Several months ago, I talked about the pit of darkness. While resting in my small apartment, in Seattle, drugs were racing through my body and mind. I don't believe I had hallucinogenic episodes but extremely loud and visual dreams and daydreams were common. I frequently visualized a huge, dark hole. It was about twenty feet wide and appeared to be dug out solid rock. There wasn't a bottom, just depth that represented further sickness and misery. Falling into the darkness was death. Several people, including myself were clinging to the sides. Some were were just trying to avoid the inevitable fall and others were putting all of their focus into a real or sometimes futile attempt to climb out and stand on firm ground, left wishing they could help those left inside.
My misunderstanding was that climbing out the pit would happen sooner than later. Leaving the SCCA would be the marker for climbing out and eventually standing on two feet without worry of falling. The truth was and is that leaving Seattle was a huge step in the right direction. After, thirty-four weeks of daily treatments, leaving that behind for a somewhat normal life was a huge leap toward being healthy. But even though that step was taken one year ago, I know now that my vision of complete health was just a dream. It's still a dream that I will achieve in real time, just not quite yet.
As for the dark, bottomless pit also known as cancer, I have more hatred for it than anything else. The fact that I have or will conquer cancer makes me hate it even more. I know the pain and the cost that it took for me to beat it. Others have paid more and given more of themselves in pain and suffering and still slip away to the disease. I struggle with accepting my own success with cancer. I don't deserve it more but then I didn't deserve cancer in the first place. For now, my hand is on the surface. Before long, I will be able to pull myself out of the pit and walk away.
And yes, if you are wondering, I'm still taking a several drugs and yes they still give me vivid and weird visual daydreams that I can't extinguish.
----
**TRY IT**. Transcribe the passage from the post about the pit of darkness, beginning at the words "My misunderstanding was" and stopping after the words "not quite yet.".

(Collected data entries)
----
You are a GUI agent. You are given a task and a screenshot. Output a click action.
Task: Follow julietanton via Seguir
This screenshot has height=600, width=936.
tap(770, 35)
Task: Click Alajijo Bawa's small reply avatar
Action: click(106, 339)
----
**RESPONSE**.
My misunderstanding was that climbing out the pit would happen sooner than later. Leaving the SCCA would be the marker for climbing out and eventually standing on two feet without worry of falling. The truth was and is that leaving Seattle was a huge step in the right direction. After, thirty-four weeks of daily treatments, leaving that behind for a somewhat normal life was a huge leap toward being healthy. But even though that step was taken one year ago, I know now that my vision of complete health was just a dream. It's still a dream that I will achieve in real time, just not quite yet.